Medienberichten zufolge hat die Bundesvereinigung der Deutschen Arbeitgeberverbände ein Rechtsgutachten vorgelegt, das die für Oktober geplante Anhebung des Mindestlohns auf zwölf Euro als verfassungswidrig einschätzt.

Bundesarbeitsminister Hubertus Heil will den gesetzlichen Mindestlohn zum 1. Oktober 2022 kurzfristig auf zwölf Euro anheben. Ein entsprechender Gesetzesentwurf soll morgen im Bundeskabinett beschlossen werden.

Wie die Süddeutsche Zeitung (SZ) nun berichtet, sieht die Bundesvereinigung der Deutschen Arbeitgeberverbände (BDA) in der außerplanmäßigen Erhöhung einen Angriff auf die Tarifautonomie. BDA-Hauptgeschäftsführer Steffen Kampeter soll laut SZ am Montag ein Rechtsgutachten des Verfassungsrechtlers Frank Schorkopf vorgestellt haben, das das Gesetz als verfassungswidrig einstuft. Kampeter selbst ist Mitglied der Mindestlohn-Kommission, die für gewöhnlich über die Anhebung des Mindestlohns entscheidet, dieses Mal jedoch durch die Anhebung per Gesetz umgangen wird. Nach Schätzungen wären mehr als sechs Millionen Beschäftigte in Deutschland von der Anhebung des Mindestlohns betroffen.

„Natürlich gibt es an sich gute Argumente für die Erhöhung des Mindestlohns: Lohndumping wird reduziert und der Staat wird entlastet, da dieser weniger Zuschüssen zahlen muss“, so Kathrin Brügger, Expertin für Arbeitsrecht. „Allerdings muss man auch berücksichtigen, dass die Erhöhung des Mindestlohns für manche Arbeitgeber schwierig zu stemmen sein wird. Sie kann und wird daher in einigen Betrieben zu Entlassungen von Mitarbeitern führen. Auch wird mit der Erhöhung des Mindestlohns auf zwölf Euro in die Tarifautonomie an sich eingegriffen, da bislang in der Regel Arbeitgeber und Gewerkschaften Arbeitsbedingungen, und dabei auch den Mindestlohn, verhandelt haben. Durch die Erhöhung des Mindestlohns auf zwölf Euro würden einige Tarifverträge zumindest bezüglich des Lohns hinfällig.“

Die Anhebung des Mindestlohns auf zwölf Euro war ein Wahlkampfversprechen von SPD-Kanzlerkandidat Olaf Scholz. Auch im Koalitionsvertrag zwischen SPD, GRÜNEN und FDP ist die Mindestlohnerhöhung zum 1. Oktober „einmalig per Gesetz“ vereinbart. Aktuell liegt der Mindestlohn in Deutschland bei 9,82 Euro, zum 1. Juli steigt er turnusgemäß auf 10,45 Euro. Nahezu jeder Arbeitnehmer in Deutschland hat Anspruch auf den Mindestbruttolohn – es gelten nur wenige Ausnahmen.

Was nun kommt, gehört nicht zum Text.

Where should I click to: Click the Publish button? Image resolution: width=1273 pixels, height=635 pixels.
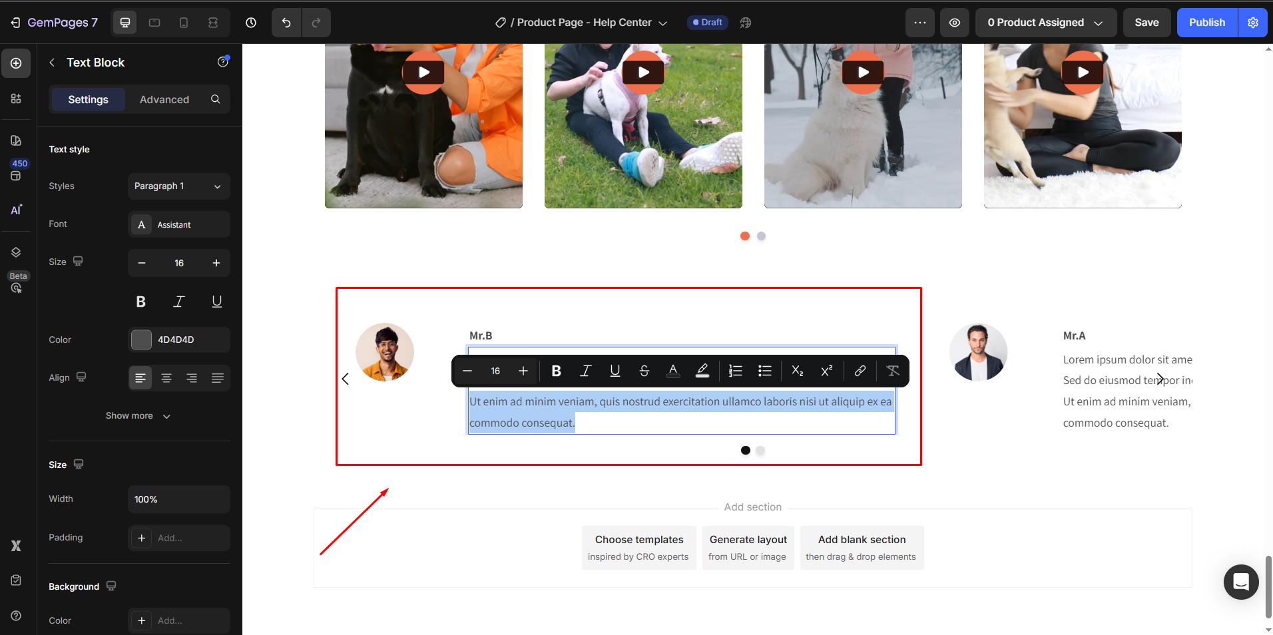(1206, 23)
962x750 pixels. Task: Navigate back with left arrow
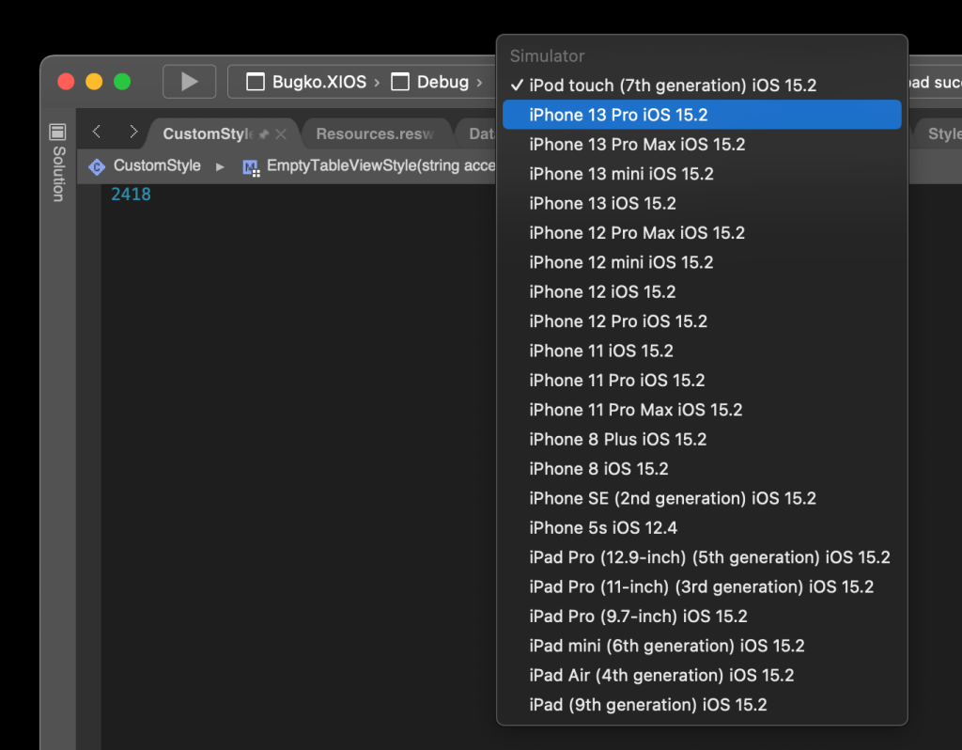click(x=97, y=133)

Das Rechtsgutachten argumentiert laut SZ damit, dass mit der Einführung des Mindestlohns 2015 die damalige Bundesregierung einen „Vertrauenstatbestand“ geschaffen habe. „Sie legte damals fest, dass der Mindestlohn anfangs 8,50 Euro betragen solle. Um weitere Erhöhungen sollten sich Arbeitgeber und Gewerkschaften gemeinsam in der Mindestlohnkommission kümmern.“ Als die Bundesregierung Arbeitgeber und Gewerkschaften damit beauftragte, die Erhöhungsschritte in der Mindestlohnkommission festzulegen und die aktuelle Entwicklung der Tariflöhne in die Entscheidung einfließen zu lassen, habe die Regierung eine ‚Systementscheidung‘ getroffen. Diese Entscheidung lasse sich nicht einfach nach einem Machtwechsel revidieren.

„Es bleibt abzuwarten, wie sich der Mindestlohn entwickelt. Natürlich soll gewährleistet werden, dass der, der arbeitet, davon auch gut leben kann. Allerdings darf dies nicht vollständig und zu schnell auf den Rücken der Arbeitgeber ausgetragen werden“, so Brügger.   

Laut SZ fordert der BDA, dass die Erhöhung des Mindestlohns auf zwölf Euro frühestens zum 1. Januar 2023 erfolgt – somit drei Monate später als derzeit geplant. Zudem sollen großzügige Übergangsfristen gelten.